La scelta di dare vita alla Coldiretti da parte di Paolo Bonomi è una delle intuizioni politiche, economiche e sociali che ha segnato la ripresa del nostro paese e ne ha caratterizzato indelebilmente lo sviluppo. E’ quanto affermato dal presidente della Coldiretti, Sergio Marini, in occasione dell’assemblea nazionale organizzata a Roma, nel celebrare il centesimo anniversario della nascita del fondatore della Federazione nazionale coltivatori diretti, che cade in concomitanza con i festeggiamenti dei 150 anni dell’Unità d’Italia. Bonomi – ha sottolineato Marini – ha forse avuto un po’ di quella follia e di quell’intraprendenza del cristiano che si lancia in imprese impossibili, ma che poi raggiunge inaspettatamente traguardi eccezionali. La Coldiretti è ora una grande forza sociale e si confronta con problemi nuovi, ma – ha continuato Marini – ricorda costantemente l’esempio di Bonomi e continua a mantenere la “schiena diritta e lo sguardo in avanti” grazie al quale l’agricoltura italiana è diventata leader a livello internazionale con primati sul piano qualitativo, ambientale e sanitario. Oggi abbiamo di fronte una nuova sfida – concluso Marini -. Siamo impegnati a combattere contro i nuovi poteri forti che sottopagano i nostri prodotti agricoli rubando l’identità e l’immagine della nostra agricoltura. E’ una sfida grande e affascinante che stiamo affrontando con un rapporto più stretto tra agricoltori e consumatori, con l’obiettivo di ridare all’agricoltura italiana centralità e protagonismo. La tenacia e la lungimiranza di Paolo Bonomi in questa nuova, intensa stagione rimangono per noi solidi punti di riferimento.

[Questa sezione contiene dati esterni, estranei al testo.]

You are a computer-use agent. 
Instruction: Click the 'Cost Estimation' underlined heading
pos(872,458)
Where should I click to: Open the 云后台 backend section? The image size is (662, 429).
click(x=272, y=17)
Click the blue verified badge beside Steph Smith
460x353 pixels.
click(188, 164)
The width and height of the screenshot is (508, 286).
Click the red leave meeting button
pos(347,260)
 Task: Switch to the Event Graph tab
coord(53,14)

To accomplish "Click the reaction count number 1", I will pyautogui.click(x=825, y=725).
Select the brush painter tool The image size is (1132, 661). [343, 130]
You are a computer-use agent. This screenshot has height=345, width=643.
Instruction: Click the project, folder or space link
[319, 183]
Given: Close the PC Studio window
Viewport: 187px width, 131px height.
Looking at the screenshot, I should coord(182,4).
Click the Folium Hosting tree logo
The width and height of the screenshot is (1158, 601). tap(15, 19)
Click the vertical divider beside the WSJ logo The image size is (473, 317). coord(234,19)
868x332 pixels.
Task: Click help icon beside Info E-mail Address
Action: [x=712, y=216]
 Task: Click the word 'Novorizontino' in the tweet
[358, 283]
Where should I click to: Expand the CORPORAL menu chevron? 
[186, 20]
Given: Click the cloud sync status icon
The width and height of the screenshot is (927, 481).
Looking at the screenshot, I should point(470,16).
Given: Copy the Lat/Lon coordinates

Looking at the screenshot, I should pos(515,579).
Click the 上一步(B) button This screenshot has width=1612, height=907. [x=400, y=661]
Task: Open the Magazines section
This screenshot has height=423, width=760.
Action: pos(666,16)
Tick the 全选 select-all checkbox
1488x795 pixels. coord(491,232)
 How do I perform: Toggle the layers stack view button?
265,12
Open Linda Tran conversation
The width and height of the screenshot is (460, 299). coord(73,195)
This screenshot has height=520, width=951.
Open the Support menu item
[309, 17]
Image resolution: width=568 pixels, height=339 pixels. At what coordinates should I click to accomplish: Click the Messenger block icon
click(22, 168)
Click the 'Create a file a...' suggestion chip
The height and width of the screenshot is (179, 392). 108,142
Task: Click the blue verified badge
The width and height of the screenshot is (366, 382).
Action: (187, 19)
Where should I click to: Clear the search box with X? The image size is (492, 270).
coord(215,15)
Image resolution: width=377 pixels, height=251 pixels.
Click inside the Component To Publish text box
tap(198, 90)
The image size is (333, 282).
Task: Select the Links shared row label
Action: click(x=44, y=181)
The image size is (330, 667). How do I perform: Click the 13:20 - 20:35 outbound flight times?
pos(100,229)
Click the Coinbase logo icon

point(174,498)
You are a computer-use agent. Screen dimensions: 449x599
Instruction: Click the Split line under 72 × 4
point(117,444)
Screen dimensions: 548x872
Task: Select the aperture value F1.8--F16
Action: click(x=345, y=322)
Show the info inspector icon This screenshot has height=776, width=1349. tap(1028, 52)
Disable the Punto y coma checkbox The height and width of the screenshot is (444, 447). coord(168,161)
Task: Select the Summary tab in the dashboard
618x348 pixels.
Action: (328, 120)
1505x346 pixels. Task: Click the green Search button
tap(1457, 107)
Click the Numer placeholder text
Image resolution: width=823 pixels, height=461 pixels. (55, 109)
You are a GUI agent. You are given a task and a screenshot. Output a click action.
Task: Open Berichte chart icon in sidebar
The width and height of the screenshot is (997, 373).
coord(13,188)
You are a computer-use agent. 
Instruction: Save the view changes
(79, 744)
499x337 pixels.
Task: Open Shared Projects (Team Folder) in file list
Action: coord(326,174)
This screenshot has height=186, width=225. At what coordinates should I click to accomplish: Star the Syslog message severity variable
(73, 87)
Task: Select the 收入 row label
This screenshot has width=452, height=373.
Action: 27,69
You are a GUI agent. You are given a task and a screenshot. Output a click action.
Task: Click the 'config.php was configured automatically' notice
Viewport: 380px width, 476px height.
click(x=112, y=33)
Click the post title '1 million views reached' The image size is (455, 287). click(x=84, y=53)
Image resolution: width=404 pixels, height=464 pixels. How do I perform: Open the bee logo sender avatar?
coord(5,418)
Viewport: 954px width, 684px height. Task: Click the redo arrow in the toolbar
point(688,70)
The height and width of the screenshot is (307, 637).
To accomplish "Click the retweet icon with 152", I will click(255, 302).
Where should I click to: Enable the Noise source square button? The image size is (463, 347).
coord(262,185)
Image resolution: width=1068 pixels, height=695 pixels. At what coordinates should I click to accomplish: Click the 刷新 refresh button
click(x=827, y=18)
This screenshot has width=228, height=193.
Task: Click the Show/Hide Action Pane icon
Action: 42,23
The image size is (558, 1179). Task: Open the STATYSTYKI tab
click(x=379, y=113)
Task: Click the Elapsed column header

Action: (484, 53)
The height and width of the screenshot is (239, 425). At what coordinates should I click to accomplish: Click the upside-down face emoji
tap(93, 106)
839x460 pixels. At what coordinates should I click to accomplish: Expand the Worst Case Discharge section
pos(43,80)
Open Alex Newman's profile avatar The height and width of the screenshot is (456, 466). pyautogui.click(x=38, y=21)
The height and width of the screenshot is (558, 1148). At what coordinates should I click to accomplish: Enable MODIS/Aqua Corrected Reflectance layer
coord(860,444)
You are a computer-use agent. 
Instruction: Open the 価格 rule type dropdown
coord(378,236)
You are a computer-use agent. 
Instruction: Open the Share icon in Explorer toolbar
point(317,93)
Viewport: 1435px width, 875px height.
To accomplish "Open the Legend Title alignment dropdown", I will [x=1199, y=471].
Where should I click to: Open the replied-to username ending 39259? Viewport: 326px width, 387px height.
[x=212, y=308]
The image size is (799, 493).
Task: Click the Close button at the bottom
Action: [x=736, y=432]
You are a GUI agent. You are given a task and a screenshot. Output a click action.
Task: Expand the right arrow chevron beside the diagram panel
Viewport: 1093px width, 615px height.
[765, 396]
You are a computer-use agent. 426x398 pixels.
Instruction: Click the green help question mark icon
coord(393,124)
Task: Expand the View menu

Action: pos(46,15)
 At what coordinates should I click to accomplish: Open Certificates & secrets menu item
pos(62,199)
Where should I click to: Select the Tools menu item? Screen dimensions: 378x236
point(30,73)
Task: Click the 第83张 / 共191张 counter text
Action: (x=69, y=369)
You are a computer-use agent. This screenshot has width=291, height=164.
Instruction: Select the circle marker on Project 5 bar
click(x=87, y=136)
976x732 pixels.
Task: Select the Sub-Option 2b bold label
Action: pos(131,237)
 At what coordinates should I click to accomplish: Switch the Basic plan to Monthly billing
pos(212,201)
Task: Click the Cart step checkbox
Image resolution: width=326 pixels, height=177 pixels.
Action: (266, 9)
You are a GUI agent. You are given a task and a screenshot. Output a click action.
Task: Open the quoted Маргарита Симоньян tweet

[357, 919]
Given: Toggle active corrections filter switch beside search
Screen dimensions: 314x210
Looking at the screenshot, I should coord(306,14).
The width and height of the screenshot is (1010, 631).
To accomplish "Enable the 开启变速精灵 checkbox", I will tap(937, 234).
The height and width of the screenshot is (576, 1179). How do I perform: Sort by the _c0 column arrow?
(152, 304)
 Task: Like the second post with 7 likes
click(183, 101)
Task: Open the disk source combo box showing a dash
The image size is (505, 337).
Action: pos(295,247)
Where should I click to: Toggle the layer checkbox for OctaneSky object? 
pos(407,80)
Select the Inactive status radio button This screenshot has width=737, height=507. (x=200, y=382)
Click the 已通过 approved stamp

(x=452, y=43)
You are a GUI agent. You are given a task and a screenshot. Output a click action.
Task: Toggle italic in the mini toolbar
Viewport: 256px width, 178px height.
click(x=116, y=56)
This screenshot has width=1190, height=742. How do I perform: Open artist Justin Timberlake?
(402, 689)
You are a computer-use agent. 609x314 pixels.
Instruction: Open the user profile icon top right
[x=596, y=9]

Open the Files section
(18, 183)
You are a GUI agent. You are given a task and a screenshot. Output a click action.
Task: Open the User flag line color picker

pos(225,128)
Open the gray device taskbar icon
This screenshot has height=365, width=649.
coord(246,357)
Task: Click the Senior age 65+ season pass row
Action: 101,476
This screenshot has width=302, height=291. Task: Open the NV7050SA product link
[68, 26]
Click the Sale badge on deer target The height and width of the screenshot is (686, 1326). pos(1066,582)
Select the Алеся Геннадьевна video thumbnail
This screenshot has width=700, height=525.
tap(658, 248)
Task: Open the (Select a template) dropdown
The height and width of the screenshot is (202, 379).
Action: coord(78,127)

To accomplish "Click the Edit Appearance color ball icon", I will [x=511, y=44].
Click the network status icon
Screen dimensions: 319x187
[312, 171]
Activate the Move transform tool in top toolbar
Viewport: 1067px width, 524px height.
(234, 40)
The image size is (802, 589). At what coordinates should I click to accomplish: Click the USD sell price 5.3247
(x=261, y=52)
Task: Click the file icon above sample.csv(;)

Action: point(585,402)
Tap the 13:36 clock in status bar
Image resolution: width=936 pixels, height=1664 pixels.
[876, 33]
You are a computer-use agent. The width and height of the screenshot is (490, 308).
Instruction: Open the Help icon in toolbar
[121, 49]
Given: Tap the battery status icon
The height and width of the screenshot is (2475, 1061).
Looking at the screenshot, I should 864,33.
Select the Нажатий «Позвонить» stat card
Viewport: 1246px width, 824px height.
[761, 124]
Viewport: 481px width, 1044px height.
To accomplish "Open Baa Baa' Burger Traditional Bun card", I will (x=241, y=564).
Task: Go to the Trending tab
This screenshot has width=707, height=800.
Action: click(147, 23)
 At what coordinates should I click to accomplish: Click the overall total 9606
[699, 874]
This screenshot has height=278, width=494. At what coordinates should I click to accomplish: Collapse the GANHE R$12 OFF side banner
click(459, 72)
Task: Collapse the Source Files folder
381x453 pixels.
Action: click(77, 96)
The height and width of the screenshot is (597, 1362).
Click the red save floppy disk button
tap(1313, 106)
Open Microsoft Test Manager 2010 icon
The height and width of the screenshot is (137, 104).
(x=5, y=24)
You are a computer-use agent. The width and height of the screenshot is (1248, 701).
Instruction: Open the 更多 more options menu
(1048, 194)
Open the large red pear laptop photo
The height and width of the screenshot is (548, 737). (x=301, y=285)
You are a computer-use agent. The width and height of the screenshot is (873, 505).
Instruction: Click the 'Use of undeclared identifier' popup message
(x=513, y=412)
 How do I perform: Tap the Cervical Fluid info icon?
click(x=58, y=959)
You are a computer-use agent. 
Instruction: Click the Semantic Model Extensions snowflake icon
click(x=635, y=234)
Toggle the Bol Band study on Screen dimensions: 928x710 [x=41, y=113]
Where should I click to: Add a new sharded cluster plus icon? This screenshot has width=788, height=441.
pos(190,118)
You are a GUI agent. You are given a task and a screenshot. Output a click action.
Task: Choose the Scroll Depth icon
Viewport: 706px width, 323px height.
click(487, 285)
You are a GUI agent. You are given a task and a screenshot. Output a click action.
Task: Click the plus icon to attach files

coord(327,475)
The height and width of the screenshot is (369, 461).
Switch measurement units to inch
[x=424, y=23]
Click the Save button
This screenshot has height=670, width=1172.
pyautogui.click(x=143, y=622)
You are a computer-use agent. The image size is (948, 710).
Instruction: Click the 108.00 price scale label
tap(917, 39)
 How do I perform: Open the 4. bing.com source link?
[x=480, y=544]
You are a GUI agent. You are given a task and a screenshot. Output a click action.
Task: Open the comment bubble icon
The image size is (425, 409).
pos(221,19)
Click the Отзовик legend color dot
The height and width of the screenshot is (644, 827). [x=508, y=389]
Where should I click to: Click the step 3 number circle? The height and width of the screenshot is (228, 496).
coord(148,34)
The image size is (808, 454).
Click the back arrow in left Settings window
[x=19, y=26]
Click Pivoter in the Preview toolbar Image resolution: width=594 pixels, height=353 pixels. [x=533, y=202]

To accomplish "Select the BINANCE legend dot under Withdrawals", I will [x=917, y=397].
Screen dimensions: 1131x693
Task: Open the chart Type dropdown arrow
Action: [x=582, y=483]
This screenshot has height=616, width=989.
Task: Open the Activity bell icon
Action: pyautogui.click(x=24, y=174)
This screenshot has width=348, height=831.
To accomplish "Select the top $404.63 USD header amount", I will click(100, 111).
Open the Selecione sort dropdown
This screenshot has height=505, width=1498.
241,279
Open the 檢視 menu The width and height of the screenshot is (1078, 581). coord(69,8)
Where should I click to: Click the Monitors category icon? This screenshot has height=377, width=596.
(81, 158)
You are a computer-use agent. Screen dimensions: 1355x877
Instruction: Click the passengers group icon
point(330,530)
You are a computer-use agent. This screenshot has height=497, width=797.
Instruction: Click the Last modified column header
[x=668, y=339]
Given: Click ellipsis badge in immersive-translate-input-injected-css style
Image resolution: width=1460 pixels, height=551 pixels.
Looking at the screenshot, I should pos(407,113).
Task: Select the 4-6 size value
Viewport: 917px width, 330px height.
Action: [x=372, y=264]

Un percorso iniziato nell’ ottobre del 1944, quando Bonomi dà vita alla Federazione nazionale coltivatori diretti. L’obiettivo è offrire ai piccoli e medi imprenditori agricoli, stretti tra il bracciantato e un latifondo improduttivo, uno strumento di rappresentanza destinato a non conoscere declino, creando una forza sociale collocata all’interno della dottrina sociale della chiesa e caratterizzata dai principi sociali del solidarismo. Questa forza – sottolinea la Coldiretti – sarà capace di farsi carico del compito di assicurare il pane agli italiani in un Paese devastato con oltre 700 mila ettari di seminativi danneggiati dal conflitto, la produzione agricola ridotta di oltre il 40% rispetto al 1938 e una conseguente enorme difficoltà di approvvigionamento.
Il 13,14 e 15 novembre del 1946 Coldiretti tiene il suo primo Congresso Nazionale. Parte da lì una fase alta della rappresentanza che vede via la definitiva approvazione della riforma agraria, la nascita dei Movimenti giovanile e femminile, la conquista della pensione di invalidità e vecchiaia e l’assistenza per la malattia. Molte altre seguiranno in un processo al termine del quale la ‘gente dei campi’, come la definì Papa Giovanni XXIII, troverà la dignità e la consapevolezza di essere cittadini al pari di tutti gli altri, dentro la dimensione dell’impegno civile, della partecipazione e quindi dell’emancipazione sociale.
Ma negli anni, oltre a far crescere una classe imprenditoriale che ha reso l’agricoltura italiana la migliore del mondo, Coldiretti ha anche sostenuto i principi della democrazia in un’Europa dilaniata dalle insurrezioni in Polonia, Ungheria e Cecoslovacchia, anche attraverso azioni di solidarietà internazionale, come nel caso del sostegno a Solidarnosc.
Aldo Moro lo sottolineerà con la consueta straordinaria lucidità: “La vita democratica del nostro paese sarebbe stata drammaticamente diversa ai fini della difesa delle istituzioni e dell’affermazione della libertà in Italia se i coltivatori diretti non avessero garantito il loro apporto insostituibile dei loro voti e del loro consenso”.